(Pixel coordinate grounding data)
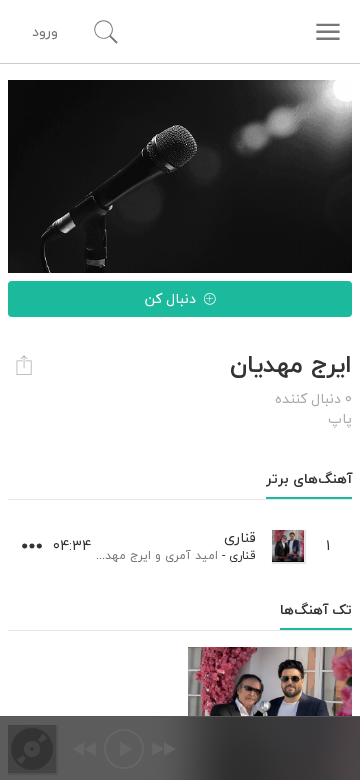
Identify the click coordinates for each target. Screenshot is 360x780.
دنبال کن (170, 298)
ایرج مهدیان (120, 555)
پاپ (340, 418)
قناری (242, 555)
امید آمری (191, 555)
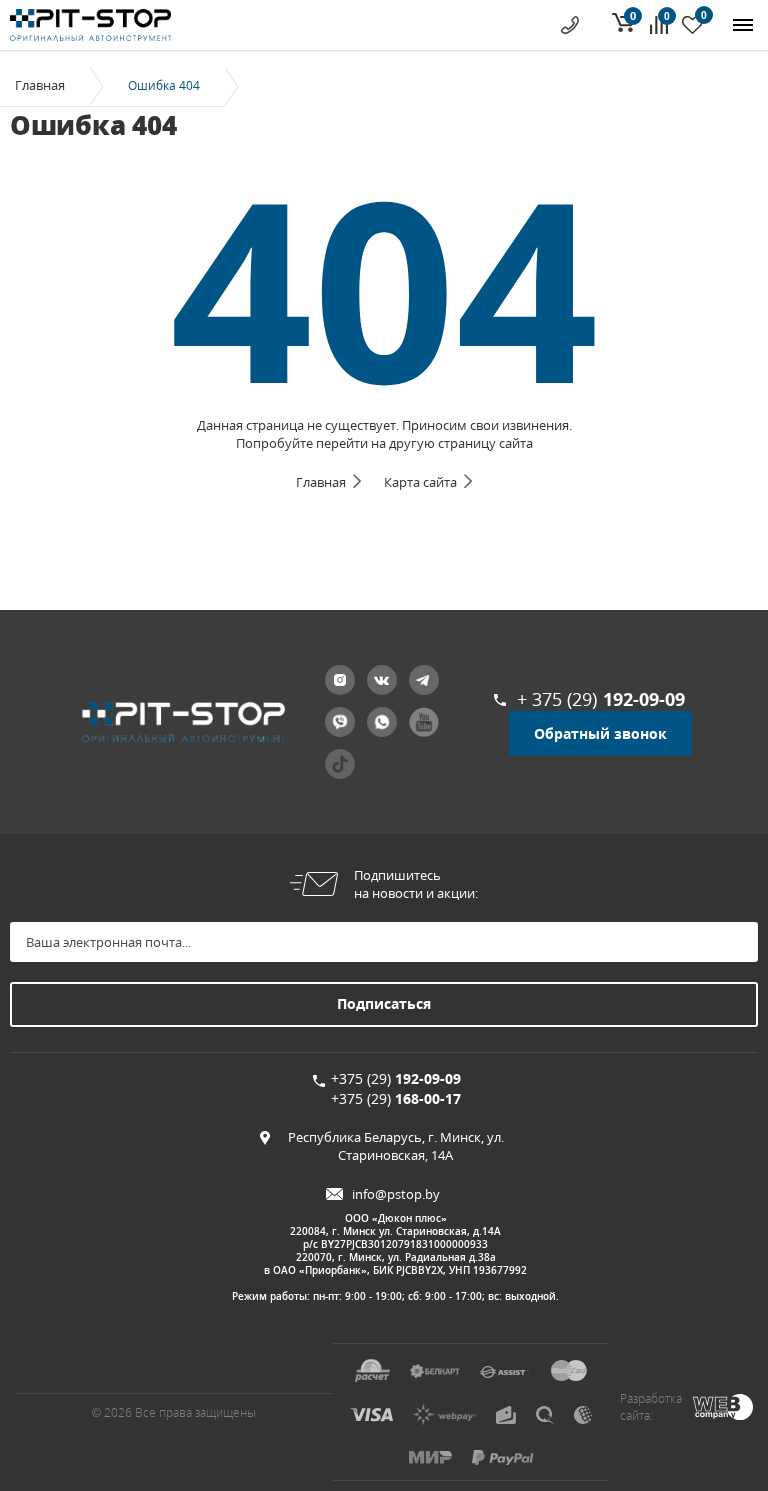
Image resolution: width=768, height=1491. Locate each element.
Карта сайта (420, 482)
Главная (40, 85)
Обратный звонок (600, 733)
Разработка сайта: (651, 1407)
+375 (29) (396, 1078)
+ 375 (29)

* **Task goal**:
Write down exactly the line with "Карта сайта (420, 482)", then each line after it through the end of the data.

* **Task result**:
Карта сайта (420, 482)
Главная (40, 85)
Обратный звонок (600, 733)
Разработка сайта: (651, 1407)
+375 (29) (396, 1078)
+ 375 (29)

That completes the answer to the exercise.